* [Complete the following]:
A: Name each place or kind of road that Bobby rides through on his bike in the book review, in the order given.
B: Sum up the book review in two sentences.

* [Page]:
◇ ◇ ◇ ◇ ◇
This review is part of a month-long "mini" series that examines different types of anxiety portrayed in picture books, offering readers tools for social-emotional learning.


The most basic response to big stress is “fight or flight.” It’s perfect if the source is a raging T-Rex. But it’s not always as effective for subtler dangers. (Especially in these days of quarantine, when "flight" a limited option.)

Bobby has a “thundercloud in his head” and “lightning flashing between his ears” because he and William argued. Now, he’s on his bike, heading through the town’s heaviest traffic, along some complicated roads with tight turns, and finally out to rolling hills and country lanes.

As his route opens up and gets a bit simpler, so do his thoughts.

This story is a visual model (sparse text is on point) for the calming process. Bobby’s ride starts as a way to blow off steam, purging negative physical responses from his body through physical exertion.


Readers of all ages could define or draw ‘thundercloud in your head’ and ‘lightning flashing between your ears.” Next, brainstorm* problems of all sizes that can trigger the thunder and lightning. (Don’t spend a lot of time here; there’s no need to practice generating anxiety!)
◇ ◇ ◇ ◇ ◇
* [Data]:
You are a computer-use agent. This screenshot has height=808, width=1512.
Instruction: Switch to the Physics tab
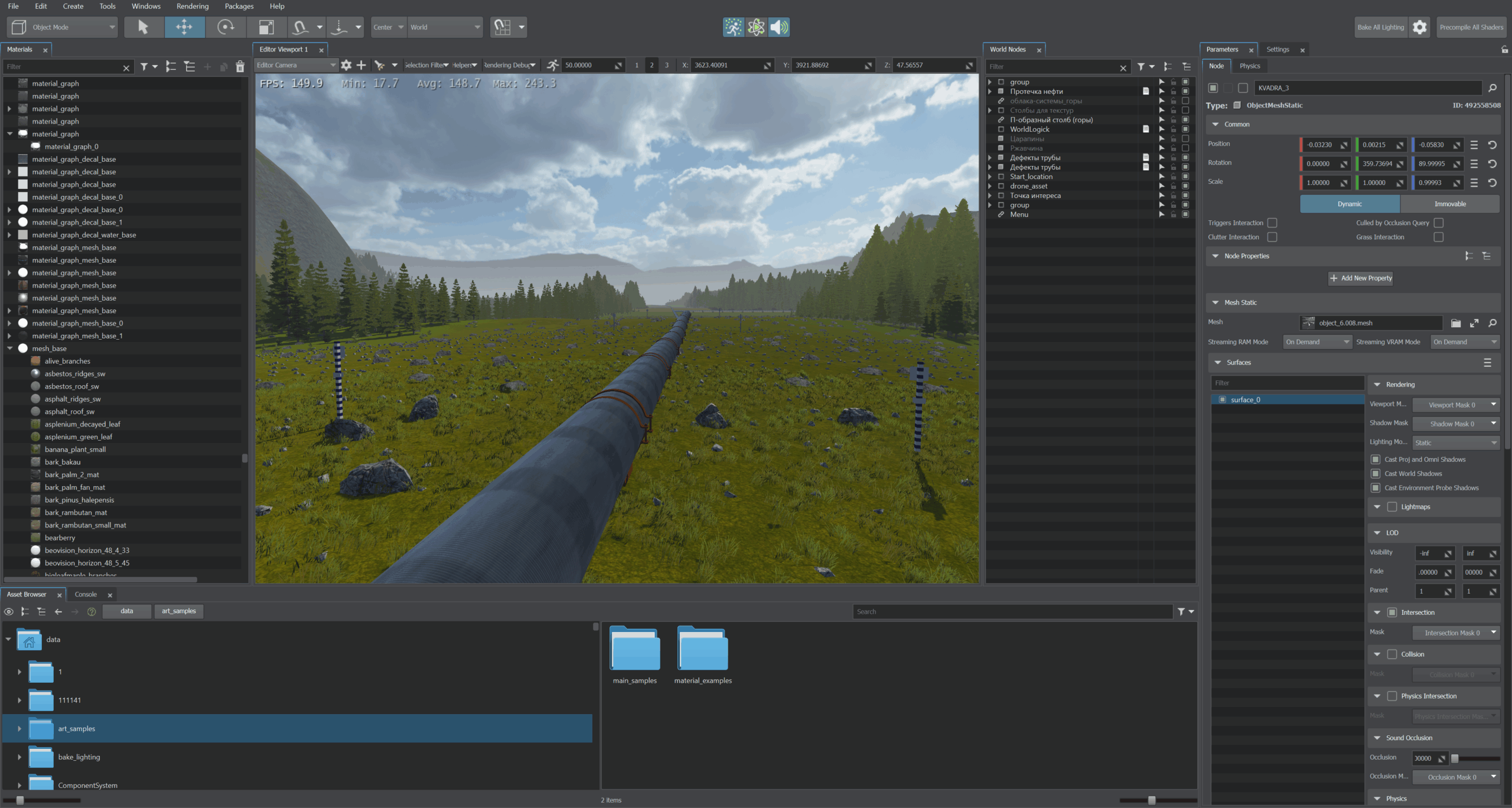point(1250,66)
◇ ◇ ◇ ◇ ◇
* [Solved problems]:
A:
The town's heaviest traffic
Complicated roads with tight turns
Rolling hills
Country lanes

B: Part of a series on anxiety in picture books, the review describes a story in which Bobby, upset after arguing with William, rides his bike from heavy town traffic out to simpler country lanes as his thoughts calm down. It calls the story a visual model for calming down and suggests readers define or draw the thundercloud and lightning images and briefly brainstorm problems that can set them off.